Terwijl ik nu sta voor openheid en authenticiteit, durfde ik hem (andere collega’s wel, hoe dat zit, lees je in mijn boek) toen die kant van mezelf niet te tonen. Ik vertel hem over de verkettering en de manier waarop meerdere collega’s mij na mijn vertrek zwart maakten, zelfs bij externen (ook dat lees je in mijn boek). ”Kwalijk en ronduit beschamend, zegt hij. ”Ik had dat niet getolereerd en die mensen op het matje geroepen. Iets wat overigens onmogelijk was geweest (hoe dat zit, lees je in mijn boek). 

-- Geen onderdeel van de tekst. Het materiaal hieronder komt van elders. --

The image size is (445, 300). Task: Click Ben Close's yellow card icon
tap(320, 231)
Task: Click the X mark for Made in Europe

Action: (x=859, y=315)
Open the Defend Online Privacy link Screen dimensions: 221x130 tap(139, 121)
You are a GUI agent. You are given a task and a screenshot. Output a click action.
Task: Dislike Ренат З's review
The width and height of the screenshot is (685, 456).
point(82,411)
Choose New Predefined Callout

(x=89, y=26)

De lunch wordt voor mij een moment van reflectie. En hoewel ik in mijn boek een harde lijn trek, besef ik nu dat ik veel meer over mezelf leer dan over hem. De ironie is zijn antwoord op mijn vraag of hij me zou inhuren. Ja, je directheid en eerlijkheid vind ik aansprekend. Dat zijn juist kwaliteiten die ik destijds onvoldoende aan hem durfde te laten zien. ”Ik heb heel wat geld weggegooid aan zogenoemde consultants die me naar mijn mond praatten en me niet zeiden wat ik had moeten horen. Of ze hergebruikten een rapport dat ze al op de plank hadden waar ik weer niets nieuws in las”, legt hij uit. ”Dat zie ik jou niet doen.”  

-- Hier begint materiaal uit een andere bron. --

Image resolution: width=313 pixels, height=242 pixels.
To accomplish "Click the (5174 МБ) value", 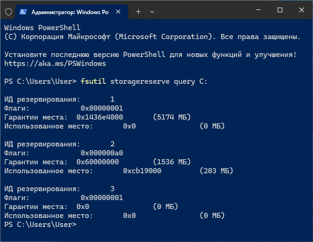I will point(172,117).
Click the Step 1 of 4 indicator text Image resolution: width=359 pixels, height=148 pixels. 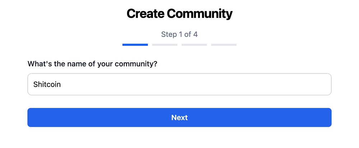pos(179,34)

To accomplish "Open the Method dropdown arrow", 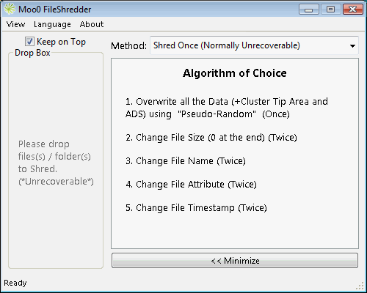I will [x=352, y=45].
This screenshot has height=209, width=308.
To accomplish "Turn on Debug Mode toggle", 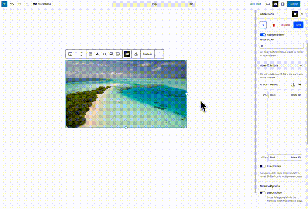I will pos(263,192).
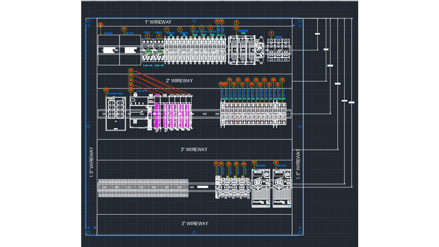This screenshot has width=439, height=247.
Task: Click the balloon marker above PS1603 power supply
Action: 100,25
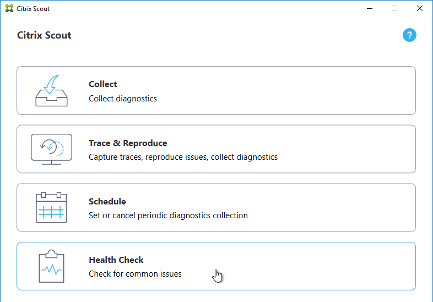Click the Schedule calendar icon

click(x=51, y=208)
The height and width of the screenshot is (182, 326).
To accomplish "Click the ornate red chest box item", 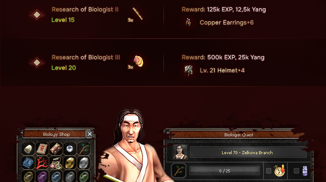I will (56, 148).
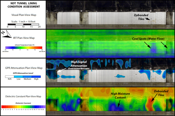Click the Infrared Temperature Scale color bar

[24, 48]
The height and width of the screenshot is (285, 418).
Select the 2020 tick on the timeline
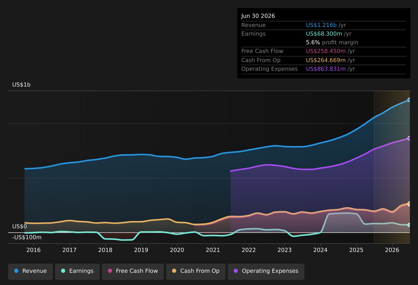click(x=177, y=250)
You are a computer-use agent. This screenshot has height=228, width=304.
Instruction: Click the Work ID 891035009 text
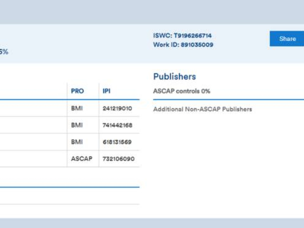click(183, 45)
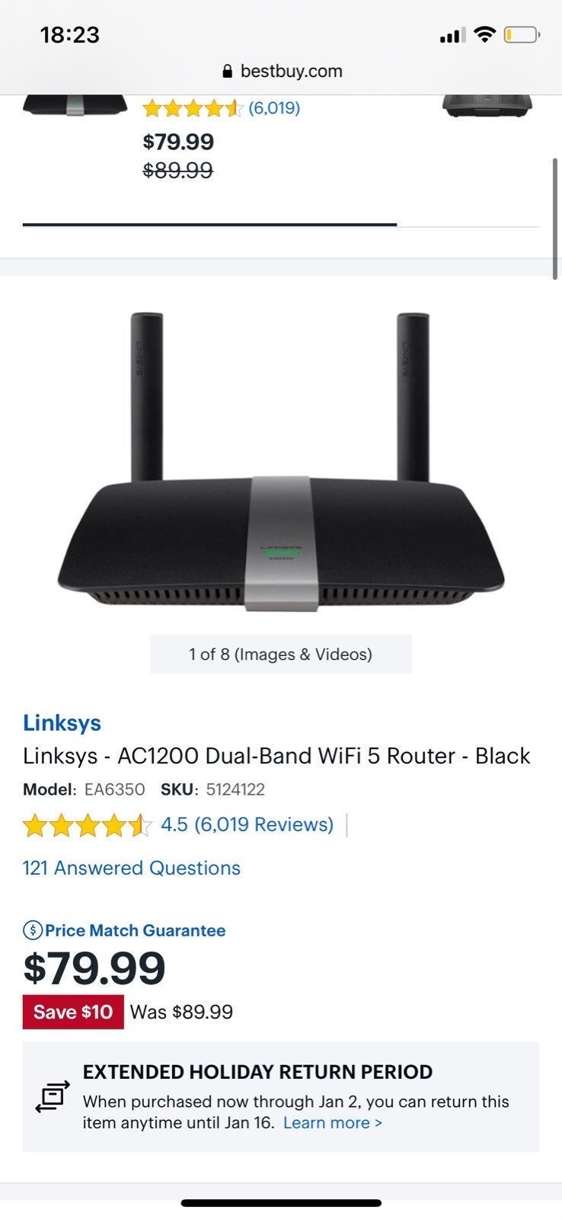Tap the extended return period exchange icon
562x1219 pixels.
click(53, 1096)

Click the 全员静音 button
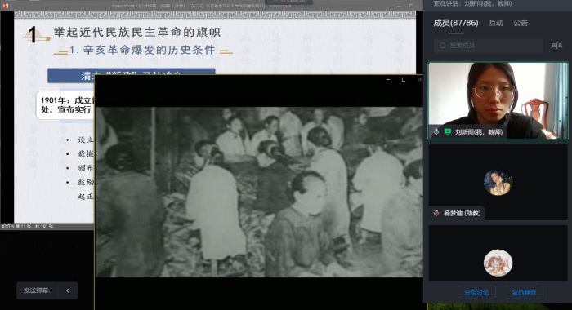click(x=524, y=293)
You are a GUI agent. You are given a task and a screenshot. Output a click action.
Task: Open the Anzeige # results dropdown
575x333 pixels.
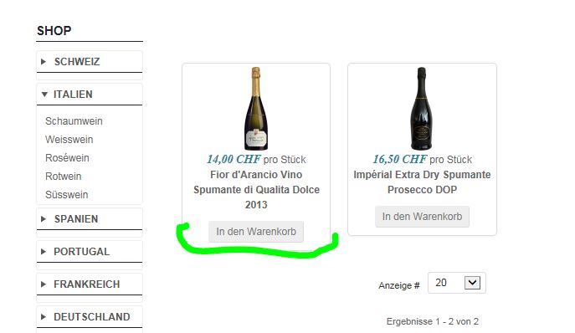(x=456, y=283)
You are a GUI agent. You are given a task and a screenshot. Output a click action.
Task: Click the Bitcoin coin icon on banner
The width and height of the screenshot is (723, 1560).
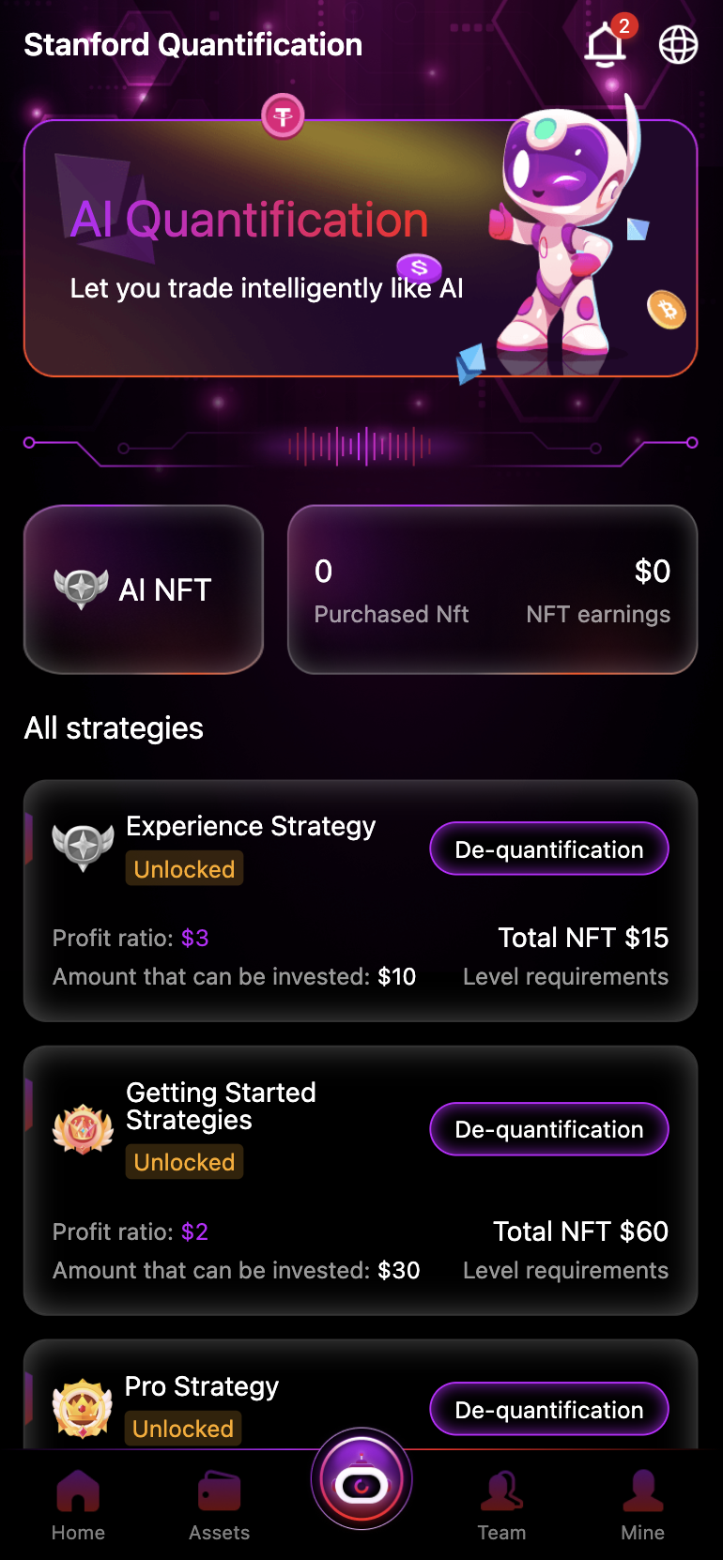point(667,310)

En zo leer ik, al nippend aan mijn cappuccino, een belangrijke levensles: soms is de grootste tiran niet degene die tegenover je zit, maar de dictator in je eigen hoofd. Want eerlijk is eerlijk: als ik Kim Il-sung destijds mijn eerlijke, open zelf had laten zien, hadden we waarschijnlijk allang eerder samen zitten lunchen. Deze man heeft niet alleen vandaag mijn hart gestolen, maar er een vaste plek in gekregen. Wie had dat gedacht? 

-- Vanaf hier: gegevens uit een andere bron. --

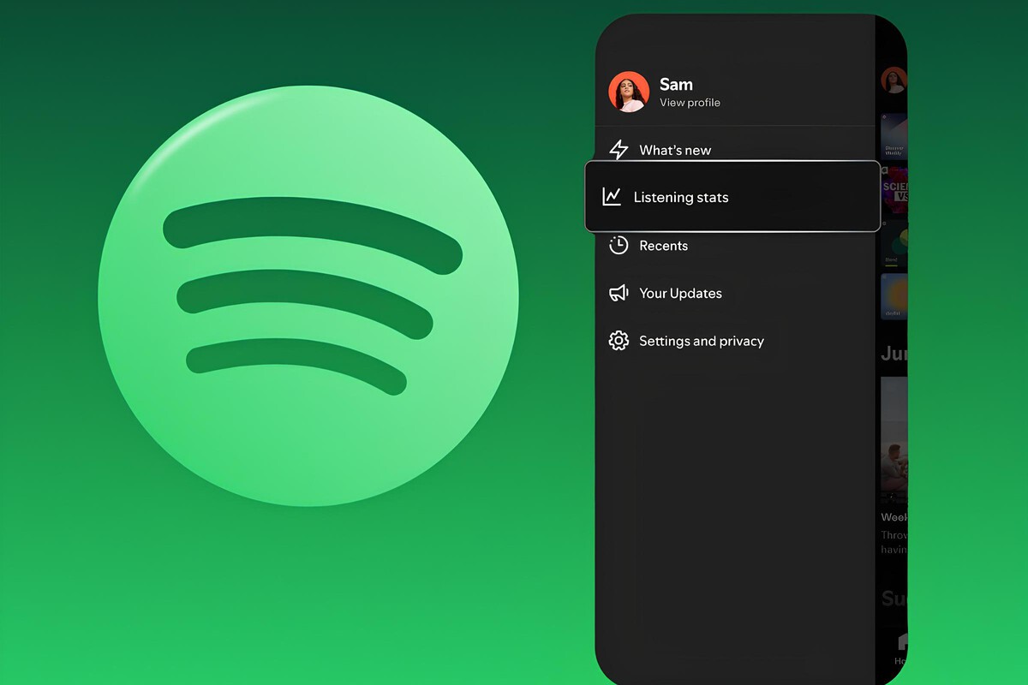Viewport: 1028px width, 685px height.
Task: Open Settings and privacy
Action: point(701,341)
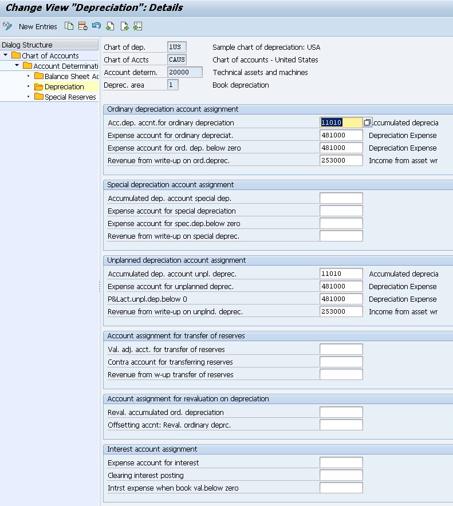Collapse the Account Determination node

[17, 65]
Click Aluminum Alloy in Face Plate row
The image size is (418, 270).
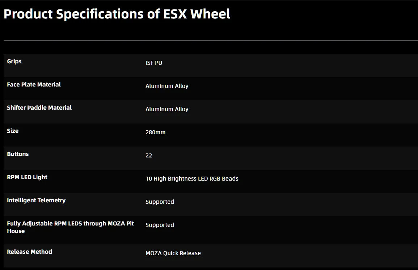167,86

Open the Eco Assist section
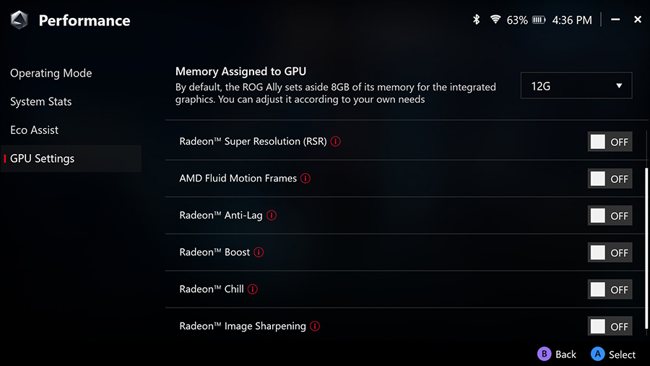(35, 130)
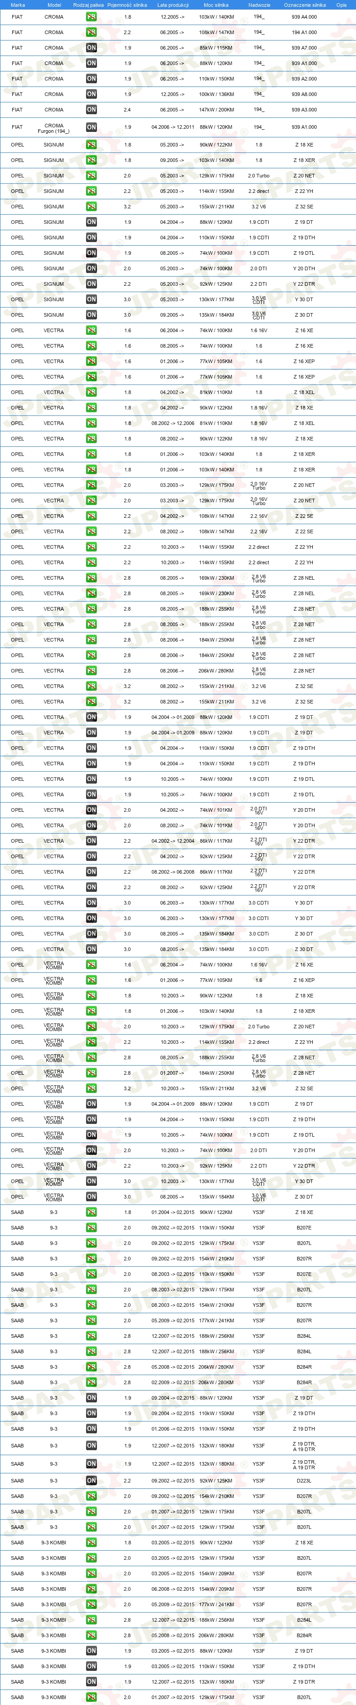The image size is (356, 1705).
Task: Click the 04.2006 -> 12.2011 production years cell
Action: tap(173, 127)
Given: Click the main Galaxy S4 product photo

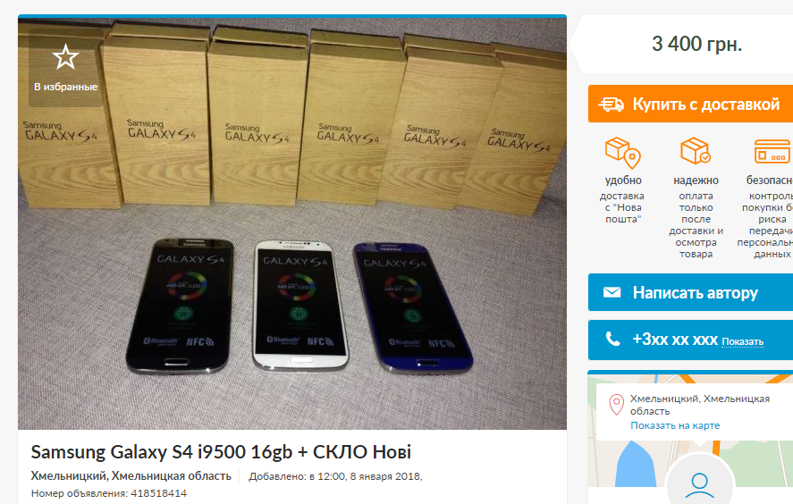Looking at the screenshot, I should click(292, 223).
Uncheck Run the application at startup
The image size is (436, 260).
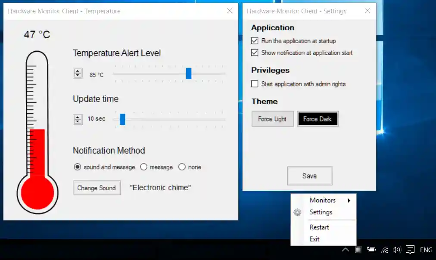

En dan gebeurt er nog iets onverwachts…
Je herkent het vast. Dat je onverwacht iemand uit je verleden tegen het lijf loopt. In mijn boek vertel ik over Adriaan, een van de drie musketiers waarom ik mijn baan bij de gemeente verliet. Zijn beknellende micromanagement en zijn intimiderende gedrag drukten een zware stempel op mijn werkgeluk. Na mijn abrupte vertrek uit die organisatie hoorde en zag ik hem niet meer… tot vandaag. Terwijl ik een vork in mijn 12-uurtje zet, zie ik hem plots bij de ingang staan, starend naar het terras waar ik zit. Mijn hart slaat opnieuw over: het had zo een scène uit een film kunnen zijn. Hij had me gezien, daar ben ik zeker van, maar zonder iets te zeggen loopt hij naar binnen. En dat was het. Gelukkig maar want op een confrontatie met hem zat ik allerminst te wachten. Het hele verhaal over mijn tijd met Adriaan en de giftige dynamiek tussen mij en hem en hoe het zo ver kwam, lees je – spoiler alert nr. 2 – in mijn boek. 

Nieuwsgierig geworden?
In ‘Gepest op het Werk’ vertel ik niet alleen mijn persoonlijke ervaringen, maar geef ik ook praktische tips over hoe je met dit soort uitdagende werksituaties omgaat. Ik leg uit hoe structurele weeffouten in organisaties een sfeer van onveiligheid creëren waarin pestkoppen en plaaggeesten vrij spel krijgen. Ik beschrijf mijn onzekerheden en vertel hoe ik het mikpunt werd van intimidaties die mij uiteindelijk deden besluiten om mijn eigen weg te kiezen. Dit klinkt misschien als een klaagzang, maar niets is minder waar. Behalve de beschrijving van mijn negatieve ervaringen biedt mijn boek wetenschappelijk onderbouwde tips en adviezen om dit soort gedoe op voorhand in de kiem te smoren. Die deel in speciale cockpits, iets wat ik in dit gratis hoofdstuk achterwege heb gelaten.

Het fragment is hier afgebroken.